→ Request 1:
Report how many lines in the entries below contain the word "what". Reply with the number alone.

→ Reading text:
+++

Do you have something in your /var/log/mysql/mysqld.err (or the relevant file according to your config).

If your systems are keeping /var/run/mysqld/mysqld.pid instead of deleting it, there might be some logs in syslog of such a failure. No?

----------

## Exil

mysql stop will not do that. 

/etc/init.d/mysql zap will clean mysql status to not runing.

----------

## scumsurfer

Hi,

When I issue the command "/etc/init.d/mysql stop" mysql stops ok and can be started again without any error. My problem only seems to happen when I restart the server.

My /var/log/mysql/mysqld.err contains the following lines corresponding to a system reboot

081106 10:18:00 [Note] /usr/sbin/mysqld: Normal shutdown

081106 10:18:00  InnoDB: Starting shutdown...

081106 10:18:01  InnoDB: Shutdown completed; log sequence number 0 43655

081106 10:18:01 [Note] /usr/sbin/mysqld: Shutdown complete

081106 10:07:26  InnoDB: Started; log sequence number 0 43655

081106 10:07:31 [Note] /usr/sbin/mysqld: ready for connections.

Version: '5.0.60-log'  socket: '/var/run/mysqld/mysqld.sock'  port: 3306  Gentoo Linux mysql-5.0.60-r1

According to this log the mysql service started ok, but the services which depend on mysql did not start as mysql apparently did not start ok. Please see below:

mail ~ # /etc/init.d/MailScanner status

 * status:  stopped

mail ~ # /etc/init.d/MailScanner start

 * Starting mysql ...

 * "/var/run/mysqld/mysqld.pid" is still present and the process is running.

 * Please stop it "kill 4834" maybe ?                                                                                   [ !! ]

 * ERROR:  cannot start MailScanner as mysql could not start

mail ~ # /etc/init.d/mysql start

 * Starting mysql ...

 * Starting mysql (/etc/mysql/my.cnf)                                                                                   [ ok ]

mail ~ # /etc/init.d/MailScanner start

 * Starting MailScanner ...

+++

→ Records supplied:
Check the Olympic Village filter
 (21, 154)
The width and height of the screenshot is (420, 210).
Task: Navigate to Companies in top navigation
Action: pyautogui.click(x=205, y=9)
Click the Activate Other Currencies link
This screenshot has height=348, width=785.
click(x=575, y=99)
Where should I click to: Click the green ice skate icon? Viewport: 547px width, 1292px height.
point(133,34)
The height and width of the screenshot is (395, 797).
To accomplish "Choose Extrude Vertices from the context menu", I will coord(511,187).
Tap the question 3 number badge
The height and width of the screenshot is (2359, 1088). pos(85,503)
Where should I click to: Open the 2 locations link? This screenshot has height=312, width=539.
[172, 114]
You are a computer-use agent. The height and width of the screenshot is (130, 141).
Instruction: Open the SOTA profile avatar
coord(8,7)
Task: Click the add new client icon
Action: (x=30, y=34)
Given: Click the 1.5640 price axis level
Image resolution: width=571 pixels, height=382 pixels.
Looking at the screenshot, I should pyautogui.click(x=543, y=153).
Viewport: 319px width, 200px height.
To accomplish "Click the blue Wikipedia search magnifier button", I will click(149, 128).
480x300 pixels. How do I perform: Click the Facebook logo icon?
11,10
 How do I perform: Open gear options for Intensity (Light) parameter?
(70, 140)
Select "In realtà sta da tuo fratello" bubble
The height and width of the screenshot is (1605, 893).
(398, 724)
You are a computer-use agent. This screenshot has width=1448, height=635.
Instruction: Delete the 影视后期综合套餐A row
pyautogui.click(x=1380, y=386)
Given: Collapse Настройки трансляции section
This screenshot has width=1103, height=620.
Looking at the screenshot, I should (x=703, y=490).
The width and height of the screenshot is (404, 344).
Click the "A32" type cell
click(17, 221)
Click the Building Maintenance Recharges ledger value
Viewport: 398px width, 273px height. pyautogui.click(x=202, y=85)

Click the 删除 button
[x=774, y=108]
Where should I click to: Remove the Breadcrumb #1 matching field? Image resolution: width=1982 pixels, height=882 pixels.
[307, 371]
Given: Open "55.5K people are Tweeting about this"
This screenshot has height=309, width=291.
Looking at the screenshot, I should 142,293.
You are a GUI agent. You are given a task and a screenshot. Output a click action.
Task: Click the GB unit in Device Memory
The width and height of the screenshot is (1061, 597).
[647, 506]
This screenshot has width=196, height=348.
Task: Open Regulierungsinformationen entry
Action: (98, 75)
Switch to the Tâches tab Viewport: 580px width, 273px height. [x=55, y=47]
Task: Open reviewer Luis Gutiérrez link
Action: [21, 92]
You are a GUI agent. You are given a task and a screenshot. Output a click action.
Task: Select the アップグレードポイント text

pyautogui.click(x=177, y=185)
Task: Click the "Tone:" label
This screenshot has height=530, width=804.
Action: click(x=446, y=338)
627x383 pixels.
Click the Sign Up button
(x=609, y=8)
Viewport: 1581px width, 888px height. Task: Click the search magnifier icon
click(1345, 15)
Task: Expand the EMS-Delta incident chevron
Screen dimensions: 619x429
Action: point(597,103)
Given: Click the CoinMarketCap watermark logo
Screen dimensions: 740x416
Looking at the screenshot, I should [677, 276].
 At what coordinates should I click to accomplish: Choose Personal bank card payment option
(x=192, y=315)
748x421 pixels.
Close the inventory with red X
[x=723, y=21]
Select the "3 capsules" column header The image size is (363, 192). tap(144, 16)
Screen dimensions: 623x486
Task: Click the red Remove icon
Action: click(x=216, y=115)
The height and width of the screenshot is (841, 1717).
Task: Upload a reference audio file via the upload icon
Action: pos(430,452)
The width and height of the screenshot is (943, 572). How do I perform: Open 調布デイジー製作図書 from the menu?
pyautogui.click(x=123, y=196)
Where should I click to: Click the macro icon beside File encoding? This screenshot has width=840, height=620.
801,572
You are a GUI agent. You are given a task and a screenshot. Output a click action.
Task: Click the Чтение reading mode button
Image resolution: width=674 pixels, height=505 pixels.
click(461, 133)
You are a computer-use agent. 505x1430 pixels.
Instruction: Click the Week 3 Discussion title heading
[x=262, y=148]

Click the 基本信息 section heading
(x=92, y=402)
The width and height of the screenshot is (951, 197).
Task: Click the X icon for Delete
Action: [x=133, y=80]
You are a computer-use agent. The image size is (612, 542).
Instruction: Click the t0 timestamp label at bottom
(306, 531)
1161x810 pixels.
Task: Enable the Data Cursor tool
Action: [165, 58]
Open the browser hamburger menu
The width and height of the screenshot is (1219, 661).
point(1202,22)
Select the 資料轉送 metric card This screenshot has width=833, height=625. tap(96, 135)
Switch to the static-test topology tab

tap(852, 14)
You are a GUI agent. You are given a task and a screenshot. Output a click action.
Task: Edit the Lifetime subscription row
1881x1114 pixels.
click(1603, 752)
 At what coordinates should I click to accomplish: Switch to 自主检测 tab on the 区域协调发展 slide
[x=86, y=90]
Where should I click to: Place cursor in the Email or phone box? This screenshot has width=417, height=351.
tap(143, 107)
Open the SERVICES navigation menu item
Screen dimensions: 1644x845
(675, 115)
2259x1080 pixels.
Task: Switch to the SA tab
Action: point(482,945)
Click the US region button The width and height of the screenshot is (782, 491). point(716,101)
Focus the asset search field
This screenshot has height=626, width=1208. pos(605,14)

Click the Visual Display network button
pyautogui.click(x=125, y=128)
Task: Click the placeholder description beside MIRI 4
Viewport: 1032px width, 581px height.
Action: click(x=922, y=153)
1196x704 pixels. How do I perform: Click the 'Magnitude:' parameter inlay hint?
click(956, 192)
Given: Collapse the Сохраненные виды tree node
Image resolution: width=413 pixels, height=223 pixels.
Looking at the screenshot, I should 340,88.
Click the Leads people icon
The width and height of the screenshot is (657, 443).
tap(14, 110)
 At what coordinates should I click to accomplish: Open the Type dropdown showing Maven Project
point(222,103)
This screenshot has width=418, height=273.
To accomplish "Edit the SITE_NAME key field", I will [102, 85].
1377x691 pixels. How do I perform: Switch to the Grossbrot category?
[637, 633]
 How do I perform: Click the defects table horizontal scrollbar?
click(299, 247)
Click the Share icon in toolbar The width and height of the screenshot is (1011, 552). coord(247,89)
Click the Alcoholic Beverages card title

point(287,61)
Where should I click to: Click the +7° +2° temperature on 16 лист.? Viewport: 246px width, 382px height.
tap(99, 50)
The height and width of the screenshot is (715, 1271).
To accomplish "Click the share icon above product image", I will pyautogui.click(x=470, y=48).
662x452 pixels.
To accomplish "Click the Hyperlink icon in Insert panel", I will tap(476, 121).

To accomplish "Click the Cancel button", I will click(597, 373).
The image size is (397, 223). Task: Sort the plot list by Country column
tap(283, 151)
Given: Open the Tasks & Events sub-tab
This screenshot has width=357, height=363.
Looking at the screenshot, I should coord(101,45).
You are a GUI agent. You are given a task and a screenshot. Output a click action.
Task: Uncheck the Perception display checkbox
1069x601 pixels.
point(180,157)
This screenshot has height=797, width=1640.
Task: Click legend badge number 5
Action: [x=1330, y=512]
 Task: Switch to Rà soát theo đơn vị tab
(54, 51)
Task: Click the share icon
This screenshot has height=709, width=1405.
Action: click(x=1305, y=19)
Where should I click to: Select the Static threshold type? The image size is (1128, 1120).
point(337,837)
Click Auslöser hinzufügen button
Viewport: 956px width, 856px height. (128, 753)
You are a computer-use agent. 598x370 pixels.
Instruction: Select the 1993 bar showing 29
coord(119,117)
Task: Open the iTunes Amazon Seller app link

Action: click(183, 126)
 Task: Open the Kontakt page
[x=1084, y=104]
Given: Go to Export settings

+++

→ Request 2:
Echo the part of the MySQL thread above between "According to this" and "process is running.", inclusive, without changing a character.

→ Correct result 1:
3

→ Correct result 2:
According to this log the mysql service started ok, but the services which depend on mysql did not start as mysql apparently did not start ok. Please see below:

mail ~ # /etc/init.d/MailScanner status

 * status:  stopped

mail ~ # /etc/init.d/MailScanner start

 * Starting mysql ...

 * "/var/run/mysqld/mysqld.pid" is still present and the process is running.